There are works that celebrate the Côte d’Azur, like Sur la terrasse (30 August 1933), in which Picasso transformed his lover Marie-Thérése’s head into a sculpture and set it on a plinth on a pavement surrounded by trees and the typical red-tiled roofs of Provençal buildings. There is also the pastel Trois baigneuses, Juan-les-Pins (1920), which depicts bathers at the beach, an ode to the Mediterranean and the place where Picasso and his first wife Olga would spend their summer holidays.
Adding depth to this collection are sculptures and ceramics.
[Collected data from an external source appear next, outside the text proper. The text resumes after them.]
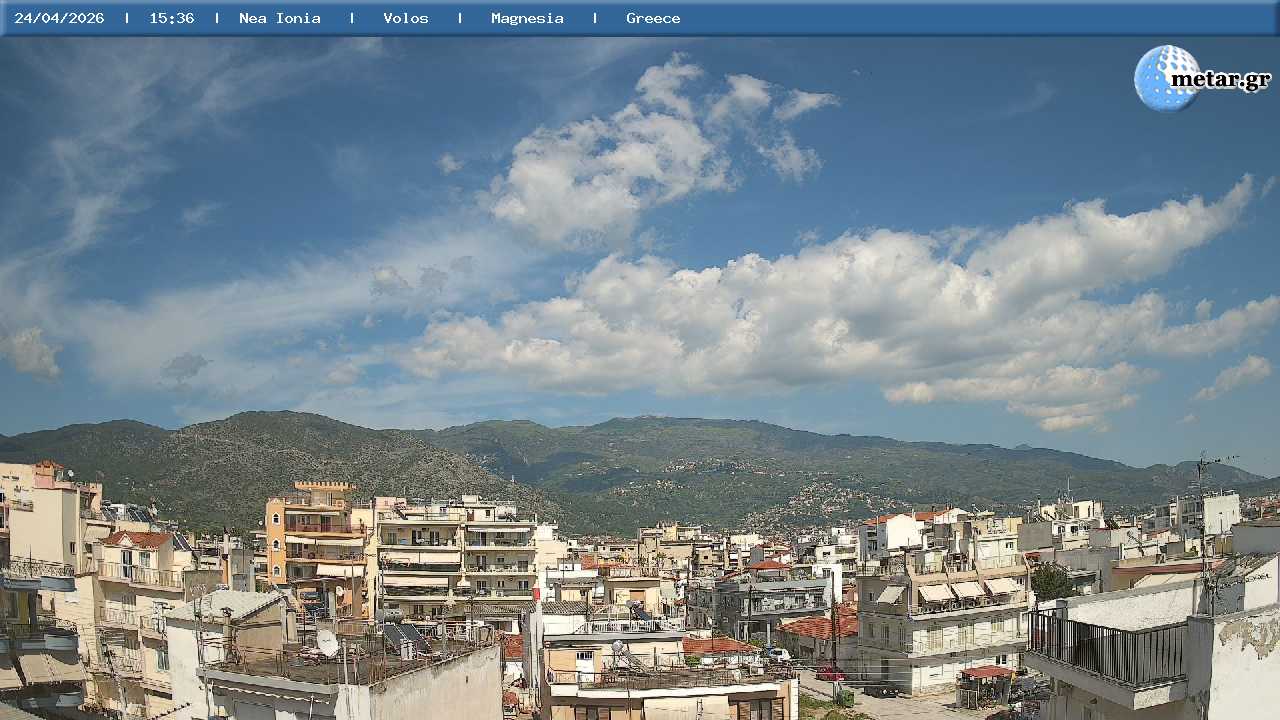The width and height of the screenshot is (1280, 720).
Task: Click the black metal balcony railing
Action: click(1107, 648)
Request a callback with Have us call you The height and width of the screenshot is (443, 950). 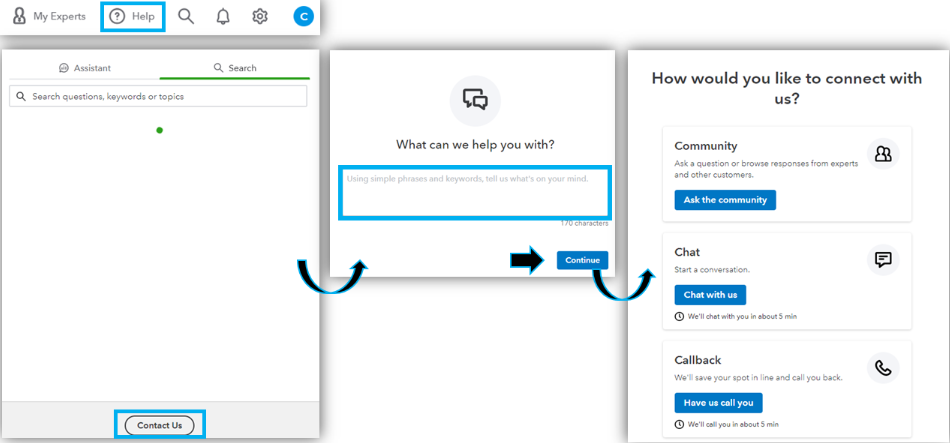tap(718, 403)

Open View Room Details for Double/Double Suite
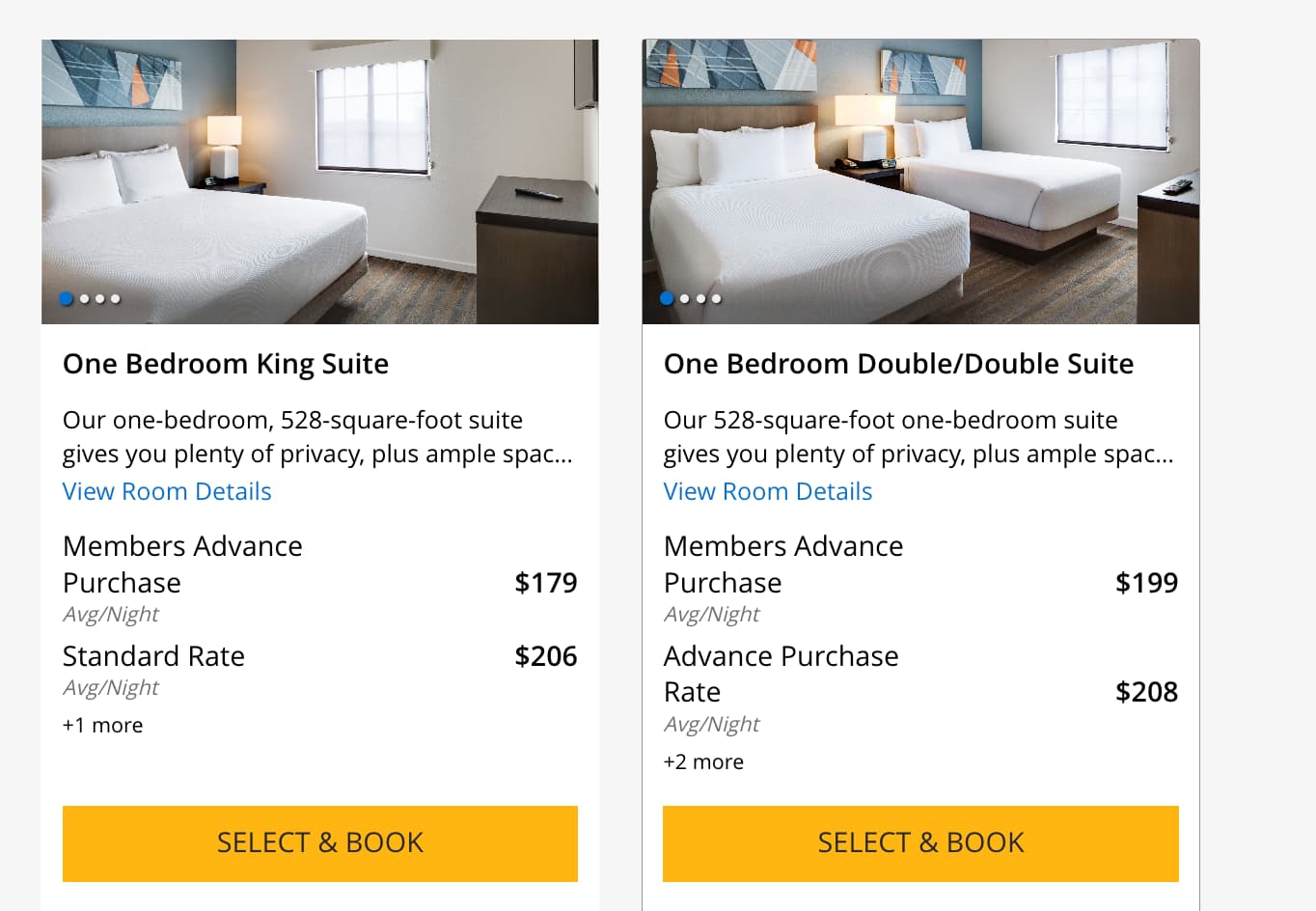tap(768, 491)
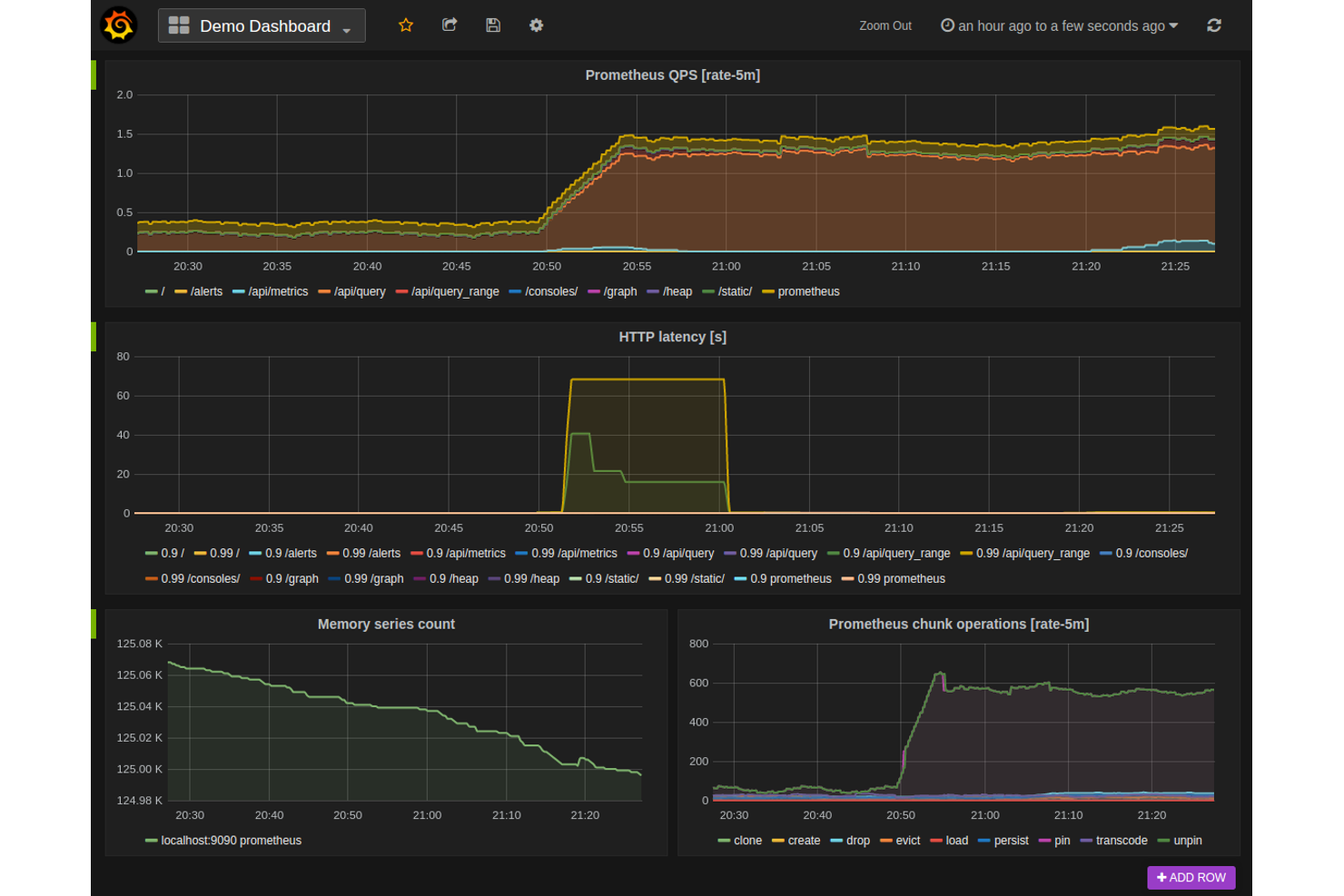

Each artwork and its provenance – predominantly Picasso’s family members and lovers’ estates – has been explained in detail in an extensive catalogue created with Picasso specialist Marilyn McCully.
Money from the sale will go towards acquiring the Dreesmanns’ next collection, the Dr. Anton C. R. Dreesmann Fellowship at the Rijksmuseum in Amsterdam and to various philanthropic causes linked to the care of children with genetic disorders and special needs.
Monaco is the last in a year-long showing of the Dreesmanns’ Picasso collection that began at Ward Moretti London and featured in their galleries in Paris and New York. It will be on display until the end of this month.
“Having witnessed how Pieter and Olga have nurtured this high calibre, scholarly collection with James Roundell’s insight and advice over the last 25 years, it is a privilege to now be entrusted with the sale of these rare and important Picassos to new, discerning collectors and institutions,” said Emma Ward.